Его американские сверстники – молодые университетские преподаватели, писатели, редакторы, а также студенты и аспиранты, с которыми он сталкивался в классах, – принадлежали к поколению шестидесятых годов. Не все из них начинали как хиппи или участвовали в протестных маршах и демонстрациях, но общим для этой среды было скептическое отношение к американским демократическим институтам и пацифизм, по преимуществу весьма бездумного свойства. Поднаторевшие в разоблачении коварных замыслов американского «военно-индустриального комплекса», они с наивным энтузиазмом поддерживали «миролюбивые инициативы» брежневского правительства, активно выступая против любых оборонных программ своего собственного: размещения в Европе американских ракет среднего радиуса действия или разработки нового тактического оружия, так называемой «нейтронной бомбы». Мы уже говорили в предыдущей главе о том, как презирал Бродский нечестное, а чаще неумное приравнивание проблем, возникающих в демократическом обществе, с кошмаром тоталитарных режимов. «Запад! Запад ему люб!..» – запальчиво восклицает Солженицын в заключительной части статьи о Бродском и в качестве первой причины такого западничества называет веру Бродского в то, что только на Западе господствует Нравственный Абсолют[459]. Но Солженицын, тщательно прочитавший все стихи Бродского и очерк «Путешествие в Стамбул», видимо, оставил без внимания публицистические выступления поэта. В критике реального социализма, то есть тоталитарных режимов, Бродский следует традиции своих кумиров – Джорджа Оруэлла, У. X. Одена, Чеслава Милоша. Если использовать английское выражение, «он стоит на плечах этих гигантов». В отличие от них он не был рожден и воспитан в капиталистическом обществе, не прошел через увлечение социализмом, но так же, как они, он при всем своем отвращении к тоталитаризму не смотрел на Запад сквозь розовые очки и уж конечно не был апологетом капитализма в духе Айн Рэнд.
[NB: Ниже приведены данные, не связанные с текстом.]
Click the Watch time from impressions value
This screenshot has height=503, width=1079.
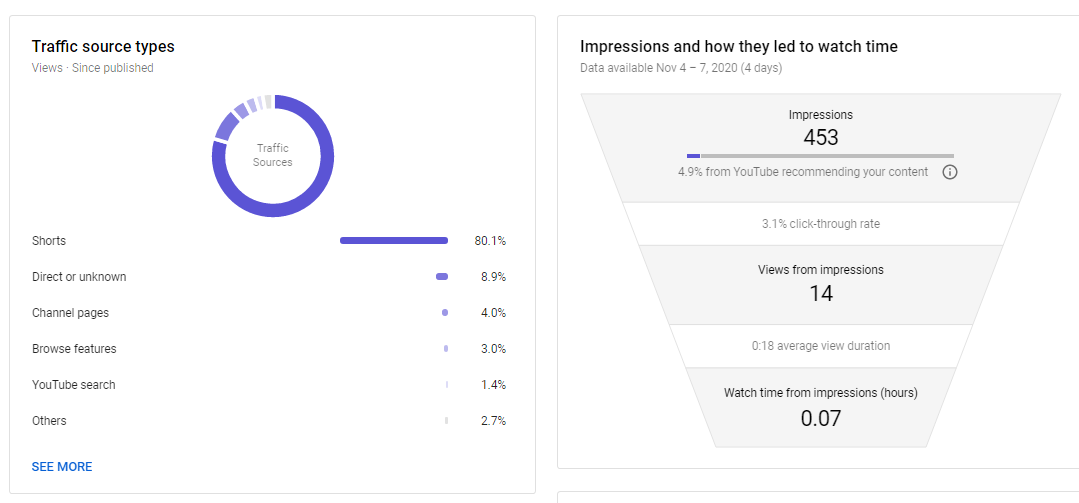[821, 418]
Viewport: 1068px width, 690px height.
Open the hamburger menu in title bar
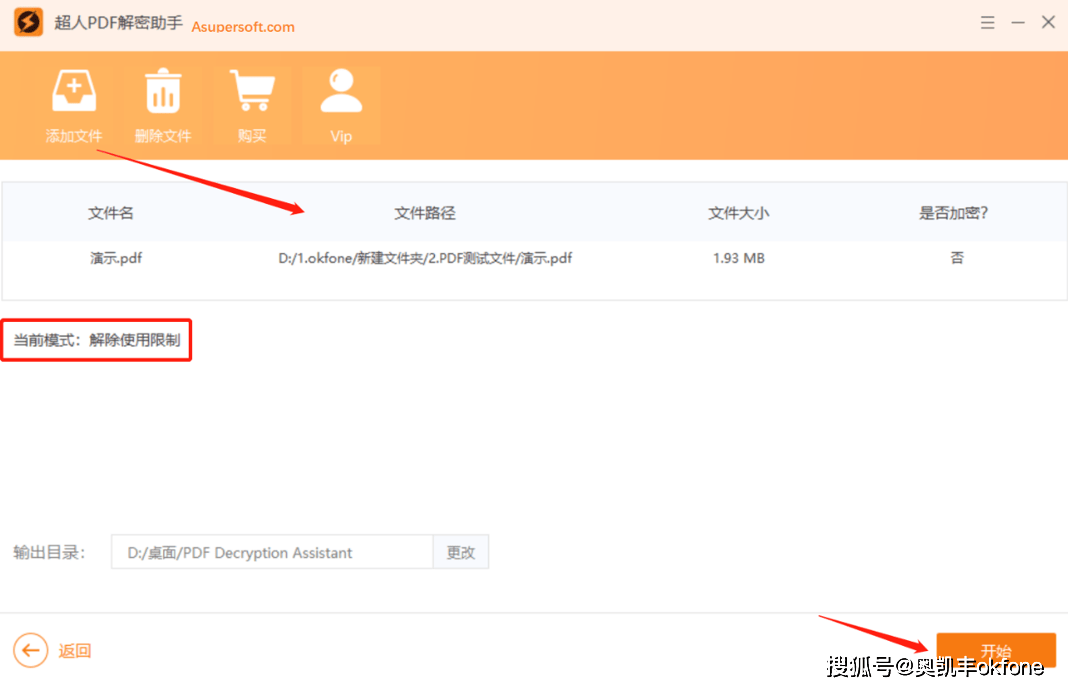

Что касается внутренних проблем американского общества, постоянных предметов политического спора между теми, кого в Америке называют «либералами» и «консерваторами», поведение Бродского делало его скорее «либералом», хотя, по существу, он был выше этой проблематики. Проблема другого — черного для белого, гомосексуалиста для гетеросексуалиста, женщины для мужчины – была в США проблемой политического и экономического равноправия и для некоторых проблемой этики или веры. На бытовом уровне борьба за равноправие выразилась в табуировании самой тематики другости (пол, раса, сексуальная ориентация тщательно игнорируются при обсуждении деятельности субъекта). У Бродского изначально не было сомнений относительно равноправия, но языковые игры, отдающие лицемерием, он принимать отказывался. О квотах для расовых меньшинств при поступлении в университет (affirmative action) мог сказать грубо, но по сути дела точно: «Пусть лучше сидят, не всё понимая, на лекциях, чем болтаются на перекрестках». Политкорректность высказываний в лучшем случае есть проявление вежливости и такта, но в худшем – вульгарного культурного релятивизма, отрицания абсолютных этических и эстетических ценностей. Как сказал Бродский по другому поводу: «Но плохая политика портит нравы. / Это уж – по нашей части!» О своих героях он писал, невзирая на кодекс политкорректности[460]. Если считал, что гомосексуализм Кавафиса определил отношения поэта с миром, то писал об этом, не страшась обобщений. Если считал, что гомосексуализм Одена или тот факт, что Дерек Уолкотт мулат, существенно не отразились на их поэтическом творчестве, то упоминал лишь вскользь или вовсе не упоминал.